• [What you have to do] Sort through the listing below and keep each line with the word "agent". Copy those.

• [Records provided]
__________

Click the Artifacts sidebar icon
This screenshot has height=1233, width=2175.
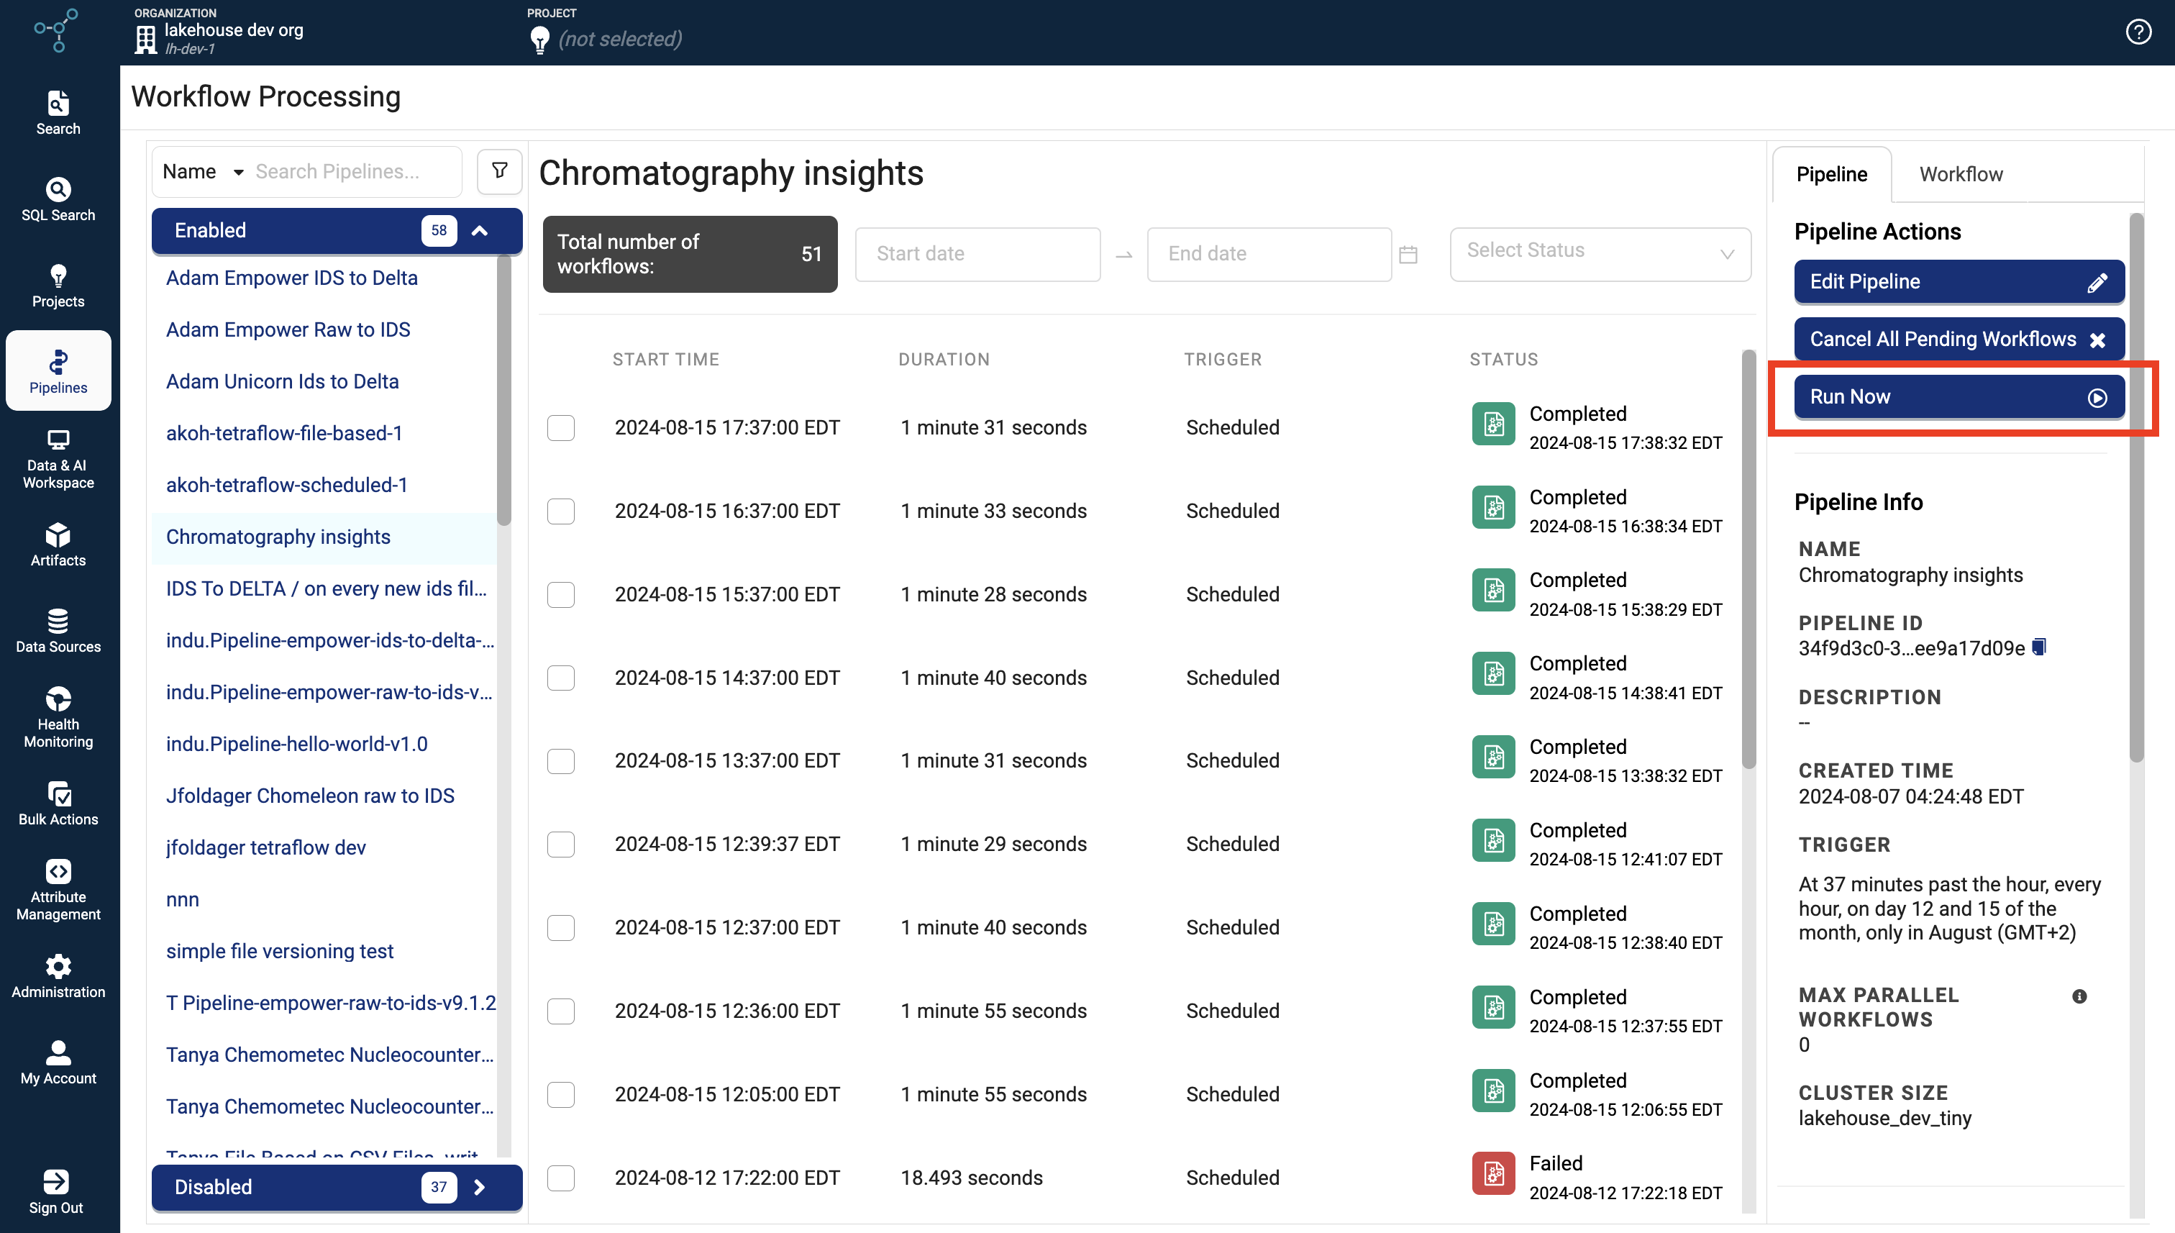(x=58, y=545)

__________

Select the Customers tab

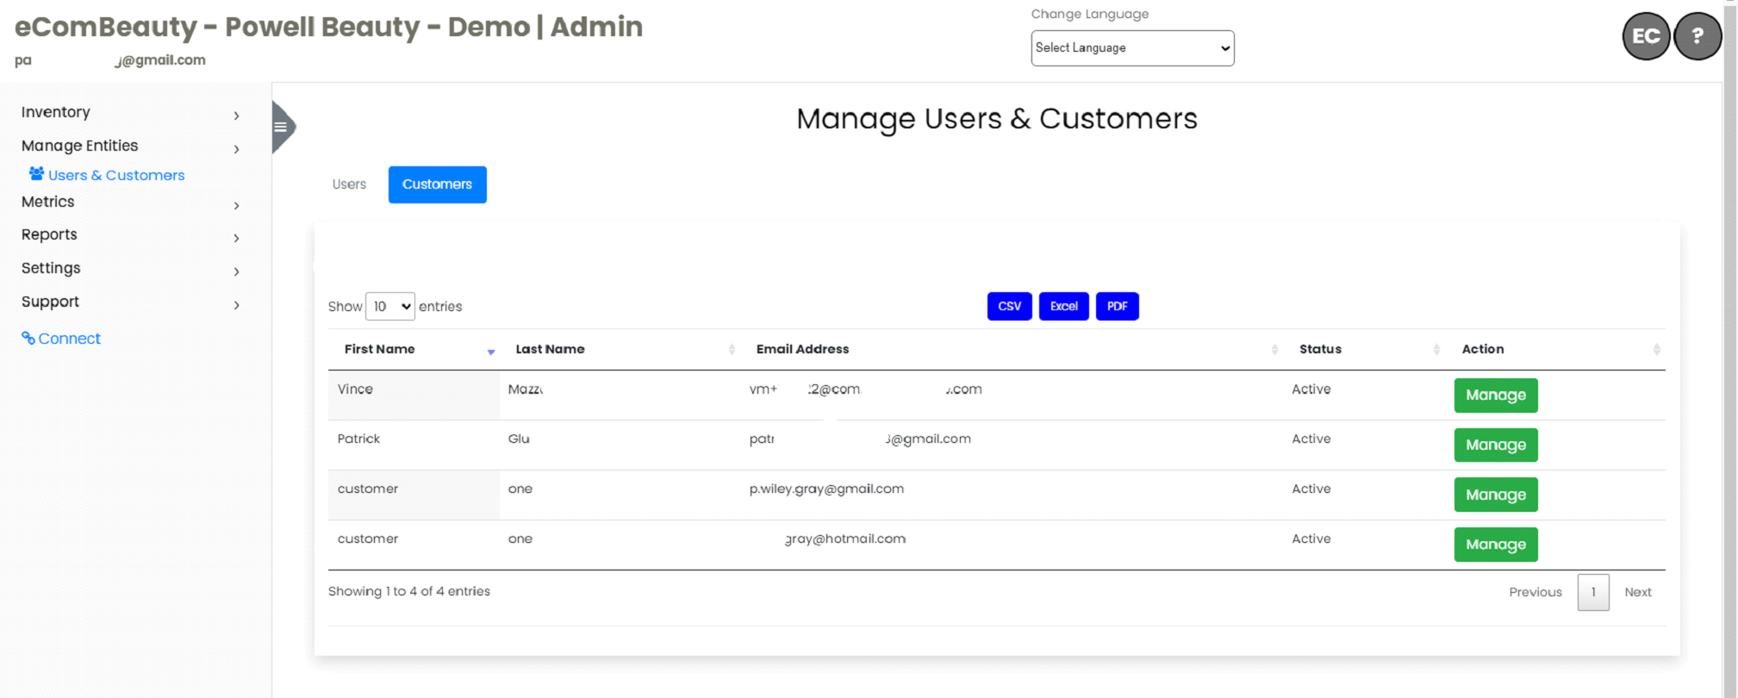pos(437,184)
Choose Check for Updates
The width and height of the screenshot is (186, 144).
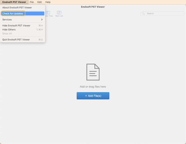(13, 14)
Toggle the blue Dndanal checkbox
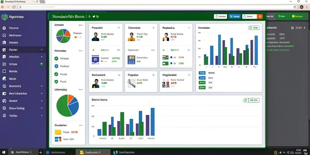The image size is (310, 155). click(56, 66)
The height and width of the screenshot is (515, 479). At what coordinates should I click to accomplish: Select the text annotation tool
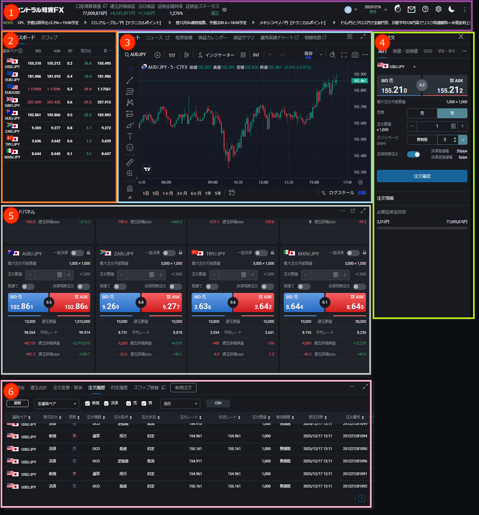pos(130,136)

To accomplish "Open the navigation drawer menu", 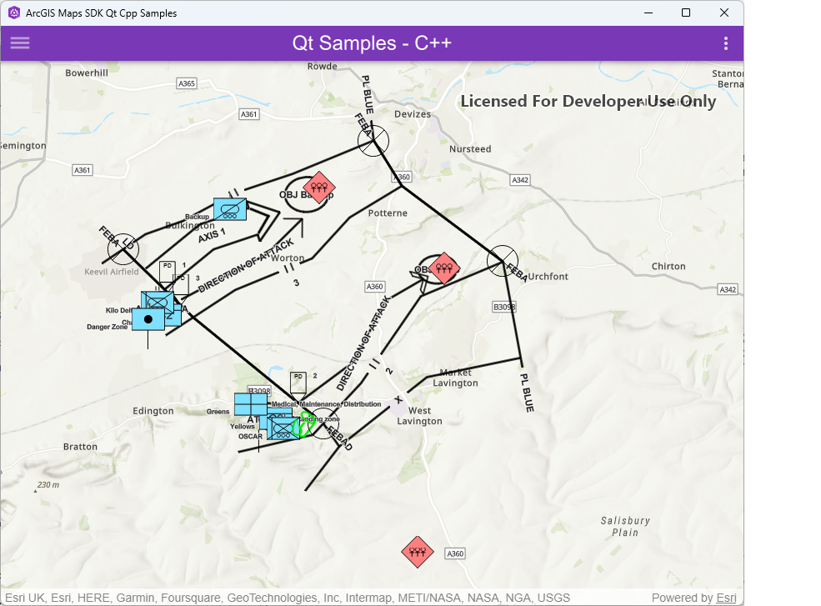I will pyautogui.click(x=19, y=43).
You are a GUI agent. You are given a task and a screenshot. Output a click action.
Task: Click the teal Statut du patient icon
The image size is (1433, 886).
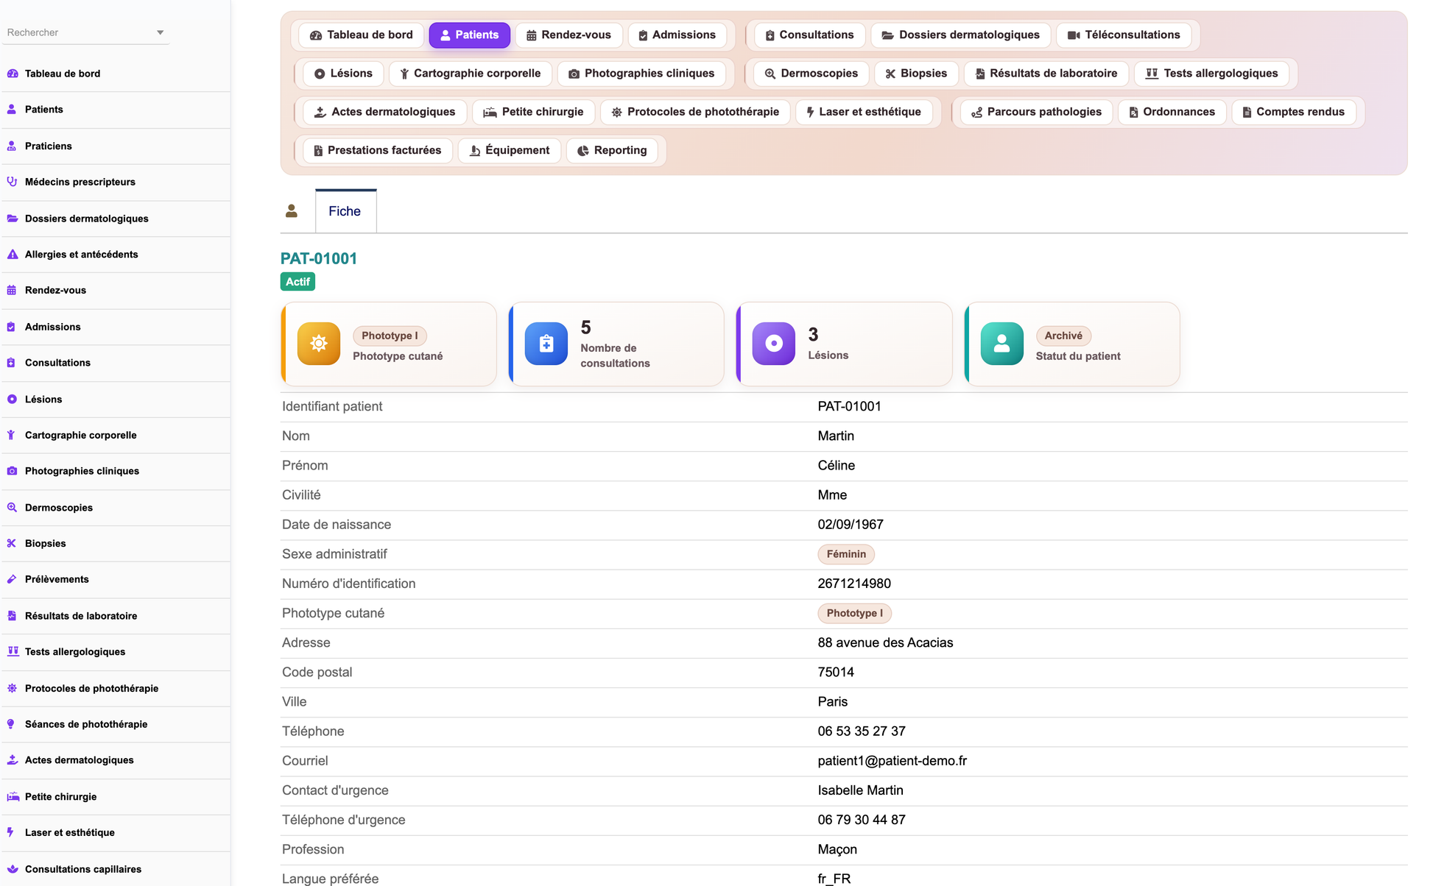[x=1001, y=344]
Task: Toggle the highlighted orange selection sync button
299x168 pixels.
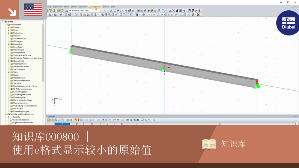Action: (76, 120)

__________

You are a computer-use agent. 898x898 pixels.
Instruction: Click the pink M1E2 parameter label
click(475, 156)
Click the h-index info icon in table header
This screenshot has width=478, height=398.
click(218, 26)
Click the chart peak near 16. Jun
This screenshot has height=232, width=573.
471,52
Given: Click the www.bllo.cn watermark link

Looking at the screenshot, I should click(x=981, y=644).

__________

• [Result for this task]
You are a GUI agent. You are given a task and a screenshot. Output a click action.
You are a computer-use agent. 898x898 pixels.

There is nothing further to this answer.